Во всем строго принципиальный, Мицкевич в Монте-Карло не ездил, мы же втроем частенько посещали знаменитое казино. Аня и мадам М. теряли за зеленым столом всякое самообладание: обеих во время вращения рулетки охватывала самая настоящая игорная лихорадка. Меня, ко всеобщему удивлению, рулетка совершенно не волновала. Я скромно играл, ставя на «руж» и «нуар», откладывая с аккуратностью местных жителей в неприкосновенный фонд половину каждого выигрыша. Мне везло: на наши небольшие с Анею деньги я выиграл себе на летний костюм и на обратную дорогу в Гейдельберг. На деньги же мадам М.
выиграл ей по своей системе довольно приличную сумму, несколько тысяч франков.

..............................

▶ **О ЗАДАНИИ**: На что, согласно отрывку о казино в Монте-Карло, хватило выигрыша на небольшие деньги рассказчика и Ани?

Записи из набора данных
..............................

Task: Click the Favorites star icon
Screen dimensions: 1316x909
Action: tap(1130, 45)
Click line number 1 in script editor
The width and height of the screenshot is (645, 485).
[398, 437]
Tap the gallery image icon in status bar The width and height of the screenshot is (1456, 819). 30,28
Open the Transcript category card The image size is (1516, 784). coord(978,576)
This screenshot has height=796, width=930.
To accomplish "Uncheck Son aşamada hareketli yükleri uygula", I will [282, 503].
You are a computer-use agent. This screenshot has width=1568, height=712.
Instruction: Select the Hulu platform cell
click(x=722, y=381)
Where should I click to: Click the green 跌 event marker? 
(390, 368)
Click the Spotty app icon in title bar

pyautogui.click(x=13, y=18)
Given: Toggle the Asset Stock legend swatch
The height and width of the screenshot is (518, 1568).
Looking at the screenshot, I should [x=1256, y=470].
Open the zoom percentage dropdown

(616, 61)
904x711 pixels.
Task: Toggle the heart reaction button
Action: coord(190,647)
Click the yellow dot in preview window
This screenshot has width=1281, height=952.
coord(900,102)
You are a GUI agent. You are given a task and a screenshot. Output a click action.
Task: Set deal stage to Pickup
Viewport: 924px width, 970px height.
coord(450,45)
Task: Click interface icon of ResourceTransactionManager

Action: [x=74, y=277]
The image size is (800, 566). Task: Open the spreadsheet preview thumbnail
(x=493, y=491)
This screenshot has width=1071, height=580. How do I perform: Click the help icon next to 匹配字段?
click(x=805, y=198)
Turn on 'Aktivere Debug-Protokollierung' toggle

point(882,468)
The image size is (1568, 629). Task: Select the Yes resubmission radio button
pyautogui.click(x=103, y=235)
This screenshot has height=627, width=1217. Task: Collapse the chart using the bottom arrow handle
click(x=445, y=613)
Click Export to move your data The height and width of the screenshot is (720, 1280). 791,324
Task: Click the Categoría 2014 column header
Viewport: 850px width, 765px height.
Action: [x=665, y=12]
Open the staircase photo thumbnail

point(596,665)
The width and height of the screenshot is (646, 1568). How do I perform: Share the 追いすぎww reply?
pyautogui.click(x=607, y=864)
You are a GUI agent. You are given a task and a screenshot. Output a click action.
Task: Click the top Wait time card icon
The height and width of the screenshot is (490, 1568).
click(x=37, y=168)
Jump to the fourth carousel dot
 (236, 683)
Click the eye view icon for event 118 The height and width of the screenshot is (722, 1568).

..............................

▶ **ОЖИДАЕМЫЙ ОТВЕТ**: На летний костюм и на обратную дорогу в Гейдельберг.